Every entry is to be reproduced word for word, but the images are not.
____
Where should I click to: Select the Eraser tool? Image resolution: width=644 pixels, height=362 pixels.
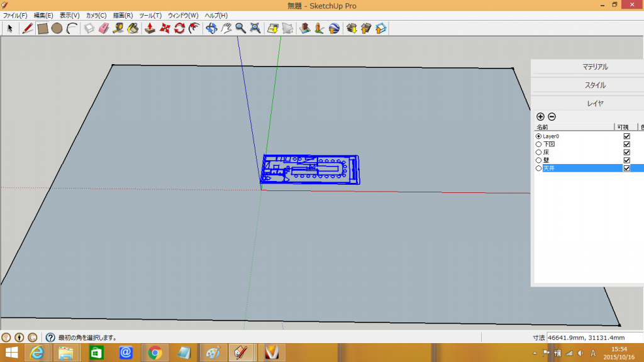click(x=104, y=28)
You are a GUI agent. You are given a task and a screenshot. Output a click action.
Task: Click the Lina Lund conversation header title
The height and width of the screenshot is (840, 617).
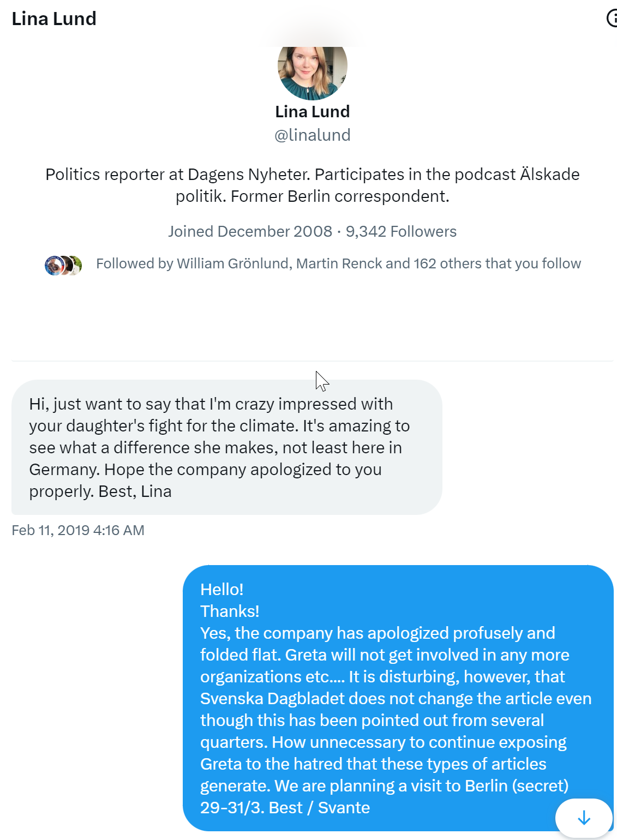click(54, 19)
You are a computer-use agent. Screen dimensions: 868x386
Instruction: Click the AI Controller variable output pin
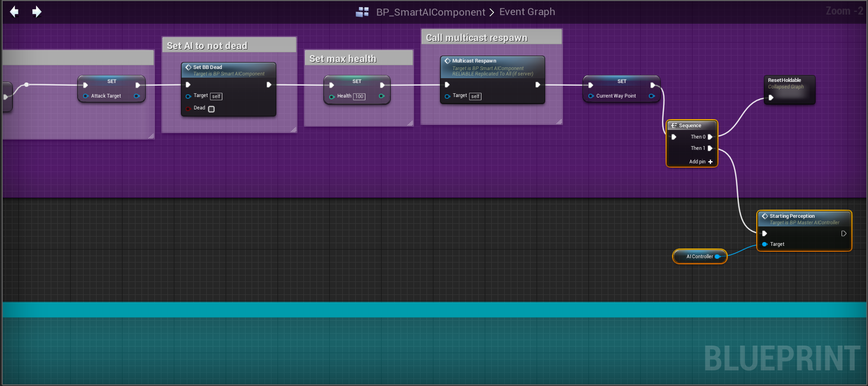pos(717,257)
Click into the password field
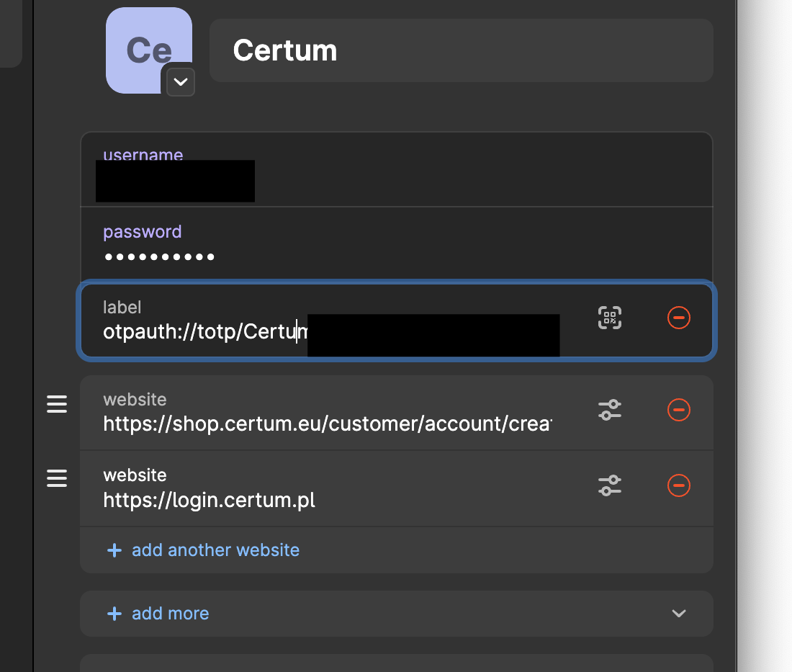This screenshot has width=792, height=672. [397, 244]
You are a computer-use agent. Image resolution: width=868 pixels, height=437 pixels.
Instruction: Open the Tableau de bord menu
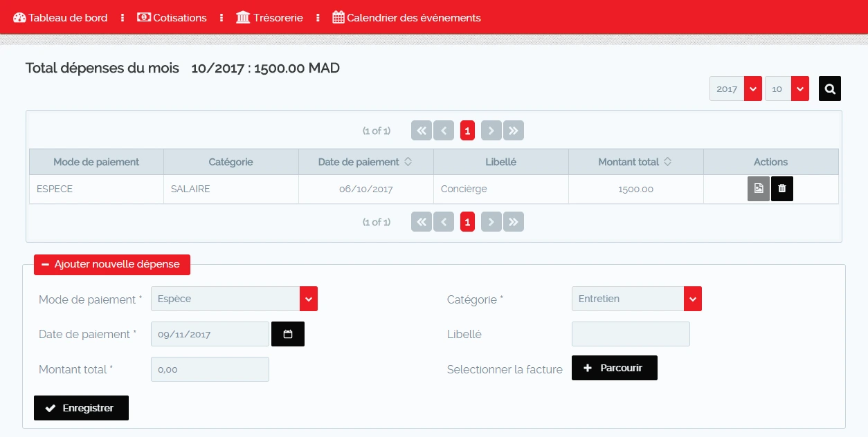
____
◆ **RESULT**:
Where should I click to: Select the Eraser tool? Image resolution: width=644 pixels, height=362 pixels.
click(x=104, y=28)
You are a GUI agent. You are given a task and a screenshot. Output a click action.
Task: Click the Lina Lund conversation header title
The height and width of the screenshot is (840, 617).
click(54, 19)
You are a computer-use agent. Screen dimensions: 868x386
Instruction: Click the AI Controller variable output pin
pos(717,257)
Click into the password field
This screenshot has width=792, height=672. [397, 244]
You are a computer-use agent. Image resolution: width=868 pixels, height=437 pixels.
Instruction: Open the Tableau de bord menu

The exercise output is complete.